If you would like your baby boy to be circumcised, please contact the SPS office (020 8886 0977), which can provide you with a list of Progressive Mohalim (ritual circumcisers), who are also trained doctors.

Bnei Mitzvah

“I give thanks for what I have learned of my Jewish heritage.” (Siddur Lev Chadash)

Bar and Bat Mitzvah is offered to both boys and girls following, according to the Jewish calendar, their thirteenth birthday.  Children are expected to have a reasonable knowledge of both Judaism and Hebrew, which they gain from being part of, and having regular attendance at, Ruach, our Religion School. They are also expected to attend Shabbat and Festival services on a regular basis.  The Bar/Bat Mitzvah process is discussed with the Rabbi about two years prior to the happy occasion and a date is fixed.

There is a one-off fee to cover tuition and this is paid before lessons start.  It can be paid over a period of one or two years, if preferred.

Each child will have an experienced teacher, who will teach them for about six months prior to their Bar/Bat Mitzvah, although some children might require longer.

Before lessons commence, there is a meeting with the Rabbi, when the children are given a Bar/Bat Mitzvah booklet, which includes their Torah and Haftarah portions and the various prayers and blessings for the day.

To discuss Bar or Bat Mitzvah, please contact our Rabbi.


Kabbalat Torah

“We stand before You and our community to reaffirm our commitment to Judaism.” (Siddur Lev Chadash)

Our Kabbalat Torah celebration marks the graduation from the Ruach religion school at age 15/16. We believe the Bar or Batmitzvah ceremony is a preparation for Kabbalat Torah, which takes place two years later and is considered to be a more significant event in the lifetime of a young Liberal Jew. Kabbalat Torah literally means the Receiving of Torah. It is conducted once a year, normally during Shabbat Chol Hamoed Sukkot – the Sabbath between the first and last day of the festival of Sukkot.

The responsibility for the service lies on the shoulders of the Kabbalat Torah class, in conjunction with the Rabbi. They design it, choose a theme and divide the task between them. A special booklet is produced for the occasion and family and friends, and the rest of the community, join a lovely spiritual and creative service, led by our young and dynamic Kabbalat Torah class.


“Your God shall be my God, Your people my people.” (Ruth 1:16)

There are many reasons why a person might decide to take the path of becoming Jewish. For each person the course of conversion is a unique experience and the length of conversion is dictated by that experience. Our Rabbi provides gentle guidance to individuals and families who wish to take the exciting and challenging spiritual path into Judaism.
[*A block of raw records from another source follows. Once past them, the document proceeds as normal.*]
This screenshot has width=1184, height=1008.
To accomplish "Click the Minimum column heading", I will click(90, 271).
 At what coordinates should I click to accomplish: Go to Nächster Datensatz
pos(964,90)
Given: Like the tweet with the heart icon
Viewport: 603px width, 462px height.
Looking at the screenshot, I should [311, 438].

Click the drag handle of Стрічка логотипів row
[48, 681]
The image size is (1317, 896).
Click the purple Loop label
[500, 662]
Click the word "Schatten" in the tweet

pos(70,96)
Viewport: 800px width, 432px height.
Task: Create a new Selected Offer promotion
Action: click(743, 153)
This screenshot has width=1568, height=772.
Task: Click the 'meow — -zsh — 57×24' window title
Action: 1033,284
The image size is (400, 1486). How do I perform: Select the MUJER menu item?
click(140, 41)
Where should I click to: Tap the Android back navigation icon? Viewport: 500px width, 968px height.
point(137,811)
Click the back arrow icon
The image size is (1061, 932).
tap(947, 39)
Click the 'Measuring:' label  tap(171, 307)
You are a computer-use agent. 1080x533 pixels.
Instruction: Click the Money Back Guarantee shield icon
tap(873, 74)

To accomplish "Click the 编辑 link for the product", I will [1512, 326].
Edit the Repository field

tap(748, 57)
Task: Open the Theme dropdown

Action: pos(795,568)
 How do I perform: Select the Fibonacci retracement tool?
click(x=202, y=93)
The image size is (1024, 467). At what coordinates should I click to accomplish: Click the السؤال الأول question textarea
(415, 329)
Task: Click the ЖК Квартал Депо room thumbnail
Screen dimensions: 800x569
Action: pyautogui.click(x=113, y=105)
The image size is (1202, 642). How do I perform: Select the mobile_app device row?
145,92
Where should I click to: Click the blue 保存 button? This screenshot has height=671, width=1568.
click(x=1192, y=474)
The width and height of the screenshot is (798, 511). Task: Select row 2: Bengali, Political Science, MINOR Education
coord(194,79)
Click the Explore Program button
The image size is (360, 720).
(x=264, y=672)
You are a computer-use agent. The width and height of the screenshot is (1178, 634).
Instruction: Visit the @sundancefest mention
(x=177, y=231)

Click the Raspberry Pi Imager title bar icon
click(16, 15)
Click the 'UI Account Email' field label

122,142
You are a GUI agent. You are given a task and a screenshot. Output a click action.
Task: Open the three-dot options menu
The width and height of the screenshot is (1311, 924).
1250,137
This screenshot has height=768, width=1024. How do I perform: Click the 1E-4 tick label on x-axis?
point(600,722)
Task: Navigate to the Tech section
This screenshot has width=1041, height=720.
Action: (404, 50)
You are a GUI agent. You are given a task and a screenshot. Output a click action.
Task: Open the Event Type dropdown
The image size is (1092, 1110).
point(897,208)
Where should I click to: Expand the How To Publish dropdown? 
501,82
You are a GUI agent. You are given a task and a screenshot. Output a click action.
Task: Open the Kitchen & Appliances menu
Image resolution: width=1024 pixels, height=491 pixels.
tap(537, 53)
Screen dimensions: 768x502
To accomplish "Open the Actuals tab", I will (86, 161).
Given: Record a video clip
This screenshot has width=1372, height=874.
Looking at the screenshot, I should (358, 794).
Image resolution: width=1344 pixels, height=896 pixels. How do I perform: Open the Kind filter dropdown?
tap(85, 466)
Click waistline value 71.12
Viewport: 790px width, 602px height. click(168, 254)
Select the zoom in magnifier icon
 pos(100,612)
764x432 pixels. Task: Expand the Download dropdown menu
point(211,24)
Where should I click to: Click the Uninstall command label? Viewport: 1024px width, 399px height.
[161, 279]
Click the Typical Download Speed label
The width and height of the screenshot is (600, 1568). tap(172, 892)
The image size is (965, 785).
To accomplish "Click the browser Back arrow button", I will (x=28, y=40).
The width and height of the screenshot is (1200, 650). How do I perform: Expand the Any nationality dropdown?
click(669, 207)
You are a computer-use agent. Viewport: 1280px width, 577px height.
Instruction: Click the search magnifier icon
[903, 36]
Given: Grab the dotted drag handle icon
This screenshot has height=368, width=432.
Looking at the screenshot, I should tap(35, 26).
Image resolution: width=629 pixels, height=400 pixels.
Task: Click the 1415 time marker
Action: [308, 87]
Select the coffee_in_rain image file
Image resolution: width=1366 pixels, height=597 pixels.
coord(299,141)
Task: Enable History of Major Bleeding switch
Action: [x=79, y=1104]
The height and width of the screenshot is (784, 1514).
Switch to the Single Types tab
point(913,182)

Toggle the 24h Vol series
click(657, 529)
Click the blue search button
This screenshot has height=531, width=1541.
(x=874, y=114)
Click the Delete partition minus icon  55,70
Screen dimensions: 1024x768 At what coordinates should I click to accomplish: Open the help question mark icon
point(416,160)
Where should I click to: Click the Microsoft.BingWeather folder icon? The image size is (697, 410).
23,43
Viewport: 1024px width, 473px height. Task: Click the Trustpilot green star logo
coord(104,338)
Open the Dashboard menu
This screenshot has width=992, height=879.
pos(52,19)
The process begins with an initial meeting between the Rabbi and prospective convert. It continues with a year-long programme of study with our Access to Judaism course. The convert is expected to take part in and experience communal religious, cultural and educational activities throughout the conversion process. At the end of the study period they produce, under the guidance of the Rabbi, two essays which, after the Rabbi has accepted them, are then submitted to the Beit Din (Rabbinic court).  There follows a final meeting between the convert and the Rabbi in preparation for the convert being presented to the Liberal Judaism Beit Din for acceptance.  After being accepted, the applicant will be encouraged to undergo t’villah (ritual immersion).  They are also offered either a public or private service of acceptance into the community, when they will be presented with the official conversion certificate.

For more details please contact our Rabbi (


“The voice of joy and gladness, the voice of bridegroom and bride”. (Jeremiah 33:11)

Marriage is yet another significant milestone in the life of a Jew. We recommend that you contact our Rabbi as soon as you make the happy decision to have a Jewish wedding and before you fix a date. The Rabbi will discuss with you the various options for the chupah (marriage ceremony), the liturgy, the music, the choir and any other requirements you may have. Our wedding registrar will talk to you about the legal and practical aspect of your wedding day. The chupah ceremony will be based on the standard Liberal Judaism wedding service and any additions agreed between you and the Rabbi. We recognise that every couple wishes to make their event unique and the Rabbi will work with the couple on the design of the service.

We look forward to helping you and sharing your happy day with you and your family.

End of life

Bereavement & Shiva Prayers

“The Eternal has given and The Eternal has taken away.” (Job 1:21)

Full members automatically join our burial scheme. In the unfortunate event of a death in the family, the first point of call should be Ronnie King, our funeral director (020 8368 7453). He will help and guide you through the technicalities of registering the death and funeral arrangements. The second point of call is our Rabbi. He will guide you through the funeral process, the order of the service, arrangement for shiva prayers and preparing a hesped (eulogy). Liberal Judaism uses Edgwarebury Cemetery (HA8 8QP) and The Western Cemetery (Cheshunt - EN7 5HT). Standard burial, cremation or a woodland funeral are offered.

Prayers in the house of mourning usually take place in the evening.

The evening service is recited, followed by memorial service and the traditional Kaddish (memorial prayer). There is another opportunity for a family member or a friend to give a short eulogy or share memories of the deceased.

Details of the Burial and Cremation scheme can be found here.

Yahrzeits & Remembering

As a member of Southgate Progressive Synagogue, you will receive annual yahrzeit reminders of your close family members.  You may contact the office at to advise the Administrator of anyone you would like to have included on the list.  The names are read on the Shabbat before the anniversary of the yahrzeit.

A letter is sent to you approximately four weeks prior to the Shabbat, at which the name will be read out.  There is a choice of mitzvot, should you wish to take part in the service:

  • At 8.00pm on Friday evening – lighting the Shabbat candles, reciting the bible reading, opening the ark.
  • At 11.00am on Shabbat morning – opening the ark, reciting the torah and/or haftorah blessings, the haftorah reading (in English), the theme for the week or the community blessings.

If you wish to change the date of the yahrzeit being commemorated, please contact the office at and your new date will be added to the list.

We also have a beautiful Memorial Tree in the Synagogue and all members are welcome to purchase a leaf in memory of a loved one who has passed. Their name and a short inscription may also be entered into the Memorial Book.